SNARE is a web application honeypot sensor attracting all sort of maliciousness from the Internet.



Documentation

--------------



The documentation can be found [here](http://snare.readthedocs.io).



Basic Concepts

--------------



- Surface first. Focus on the attack surface generation.

- Sensors and masters.
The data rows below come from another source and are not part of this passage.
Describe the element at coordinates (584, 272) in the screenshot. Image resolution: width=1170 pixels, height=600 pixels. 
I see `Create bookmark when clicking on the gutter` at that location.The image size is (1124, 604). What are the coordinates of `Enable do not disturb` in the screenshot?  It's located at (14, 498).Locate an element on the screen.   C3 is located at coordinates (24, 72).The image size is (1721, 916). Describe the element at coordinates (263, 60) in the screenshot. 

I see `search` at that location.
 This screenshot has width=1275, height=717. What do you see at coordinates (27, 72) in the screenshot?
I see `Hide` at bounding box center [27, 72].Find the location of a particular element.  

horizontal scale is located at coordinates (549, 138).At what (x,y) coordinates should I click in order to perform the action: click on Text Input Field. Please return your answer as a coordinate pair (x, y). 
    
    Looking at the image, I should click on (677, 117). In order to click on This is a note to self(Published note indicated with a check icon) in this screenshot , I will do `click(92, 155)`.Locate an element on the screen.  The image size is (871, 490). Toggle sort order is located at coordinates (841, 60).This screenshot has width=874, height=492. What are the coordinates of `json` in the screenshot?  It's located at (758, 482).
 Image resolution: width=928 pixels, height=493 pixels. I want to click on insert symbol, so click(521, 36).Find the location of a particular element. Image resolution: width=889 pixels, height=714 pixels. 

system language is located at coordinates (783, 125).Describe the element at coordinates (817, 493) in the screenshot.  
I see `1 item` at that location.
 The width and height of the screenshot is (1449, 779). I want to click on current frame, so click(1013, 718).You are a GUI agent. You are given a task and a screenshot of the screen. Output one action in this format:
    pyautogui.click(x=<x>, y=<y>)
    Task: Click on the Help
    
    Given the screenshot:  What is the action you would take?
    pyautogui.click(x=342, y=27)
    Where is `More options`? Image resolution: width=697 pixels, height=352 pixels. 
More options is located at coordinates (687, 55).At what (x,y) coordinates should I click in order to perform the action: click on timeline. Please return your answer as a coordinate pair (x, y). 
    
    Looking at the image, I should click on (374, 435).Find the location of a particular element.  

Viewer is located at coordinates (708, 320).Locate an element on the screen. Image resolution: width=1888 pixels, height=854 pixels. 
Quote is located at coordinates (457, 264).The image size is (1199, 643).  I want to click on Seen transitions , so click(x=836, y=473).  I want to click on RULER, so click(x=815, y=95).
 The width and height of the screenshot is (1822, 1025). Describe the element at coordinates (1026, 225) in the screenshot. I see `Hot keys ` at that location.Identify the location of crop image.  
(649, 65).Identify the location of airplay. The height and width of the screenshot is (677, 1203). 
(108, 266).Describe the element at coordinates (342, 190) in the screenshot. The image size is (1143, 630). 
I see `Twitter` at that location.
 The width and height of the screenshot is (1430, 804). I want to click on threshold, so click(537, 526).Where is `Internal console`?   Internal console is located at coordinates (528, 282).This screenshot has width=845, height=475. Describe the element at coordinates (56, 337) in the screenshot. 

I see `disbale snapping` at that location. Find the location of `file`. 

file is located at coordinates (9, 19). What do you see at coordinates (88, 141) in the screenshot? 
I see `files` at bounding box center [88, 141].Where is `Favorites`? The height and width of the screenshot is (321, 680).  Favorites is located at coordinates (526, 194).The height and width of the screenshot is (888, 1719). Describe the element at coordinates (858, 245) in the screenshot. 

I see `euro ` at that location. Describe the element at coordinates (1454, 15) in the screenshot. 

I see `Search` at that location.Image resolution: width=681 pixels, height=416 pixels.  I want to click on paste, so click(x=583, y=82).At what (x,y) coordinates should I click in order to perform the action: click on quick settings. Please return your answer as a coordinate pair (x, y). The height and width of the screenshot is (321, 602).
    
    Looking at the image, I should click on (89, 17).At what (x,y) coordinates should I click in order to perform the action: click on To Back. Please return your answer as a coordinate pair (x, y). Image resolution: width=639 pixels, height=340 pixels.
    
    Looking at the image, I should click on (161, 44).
Lightweight collectors (SNARE) and central decision maker (tanner).



Getting started

---------------



- You need Python3.6 to run SNARE

- This was tested with a recent Ubuntu based Linux.



#### Steps to setup



1. Get SNARE: `git clone https://github.com/mushorg/snare.git` and `cd snare`

2. [Optional] Make virtual environment: `python3 -m venv venv`

3. [Optional] Activate virtual environment: `. venv/bin/activate`



**Note:** Do not use sudo with below commands if you're running snare in virtual environment.



4. Install requirements: `sudo pip3 install -r requirements.txt`

5. Setup snare: `sudo python3 setup.py install`

6. Clone a page: `sudo clone --target http://example.com --path `

7. Run SNARE: `sudo snare --port 8080 --page-dir example.com --path `

8. Test: Visit http://localhost:8080/index.html

9. (Optionally) Have your own [tanner](https://github.com/mushorg/tanner) service running.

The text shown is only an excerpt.